─── Data shown

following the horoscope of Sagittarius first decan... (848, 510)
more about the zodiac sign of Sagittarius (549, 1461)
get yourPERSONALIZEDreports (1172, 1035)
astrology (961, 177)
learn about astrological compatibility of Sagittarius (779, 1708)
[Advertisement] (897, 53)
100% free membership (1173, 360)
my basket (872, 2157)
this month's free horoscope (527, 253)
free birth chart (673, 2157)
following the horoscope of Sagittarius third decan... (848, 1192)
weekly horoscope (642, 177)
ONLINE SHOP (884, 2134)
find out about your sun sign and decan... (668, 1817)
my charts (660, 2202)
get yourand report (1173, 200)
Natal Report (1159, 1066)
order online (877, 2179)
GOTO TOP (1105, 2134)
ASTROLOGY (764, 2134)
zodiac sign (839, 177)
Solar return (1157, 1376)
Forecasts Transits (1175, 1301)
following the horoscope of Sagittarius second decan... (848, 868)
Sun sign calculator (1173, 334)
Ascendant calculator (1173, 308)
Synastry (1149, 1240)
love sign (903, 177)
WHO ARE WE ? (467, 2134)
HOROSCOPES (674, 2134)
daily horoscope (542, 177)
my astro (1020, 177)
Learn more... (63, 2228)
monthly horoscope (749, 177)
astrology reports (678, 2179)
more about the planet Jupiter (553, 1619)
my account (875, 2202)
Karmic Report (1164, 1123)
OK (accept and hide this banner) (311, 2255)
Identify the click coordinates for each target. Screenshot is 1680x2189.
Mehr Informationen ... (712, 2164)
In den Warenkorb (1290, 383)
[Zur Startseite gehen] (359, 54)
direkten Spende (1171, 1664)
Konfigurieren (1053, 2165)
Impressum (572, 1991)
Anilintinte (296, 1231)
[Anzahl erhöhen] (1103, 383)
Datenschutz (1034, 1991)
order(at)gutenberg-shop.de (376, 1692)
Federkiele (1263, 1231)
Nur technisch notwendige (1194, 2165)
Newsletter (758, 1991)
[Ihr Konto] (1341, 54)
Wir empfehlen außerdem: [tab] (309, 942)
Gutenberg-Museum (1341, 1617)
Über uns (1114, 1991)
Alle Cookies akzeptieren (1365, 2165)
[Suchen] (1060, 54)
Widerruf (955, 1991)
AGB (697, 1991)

──────

Activity>
Set down, exactly and in full, the lines from the one containing "more about the planet Jupiter (553, 1619)" through the end of the entries; no other line belongs.

Reply to the exercise>
more about the planet Jupiter (553, 1619)
my account (875, 2202)
Karmic Report (1164, 1123)
OK (accept and hide this banner) (311, 2255)
Identify the click coordinates for each target. Screenshot is 1680x2189.
Mehr Informationen ... (712, 2164)
In den Warenkorb (1290, 383)
[Zur Startseite gehen] (359, 54)
direkten Spende (1171, 1664)
Konfigurieren (1053, 2165)
Impressum (572, 1991)
Anilintinte (296, 1231)
[Anzahl erhöhen] (1103, 383)
Datenschutz (1034, 1991)
order(at)gutenberg-shop.de (376, 1692)
Federkiele (1263, 1231)
Nur technisch notwendige (1194, 2165)
Newsletter (758, 1991)
[Ihr Konto] (1341, 54)
Wir empfehlen außerdem: [tab] (309, 942)
Gutenberg-Museum (1341, 1617)
Über uns (1114, 1991)
Alle Cookies akzeptieren (1365, 2165)
[Suchen] (1060, 54)
Widerruf (955, 1991)
AGB (697, 1991)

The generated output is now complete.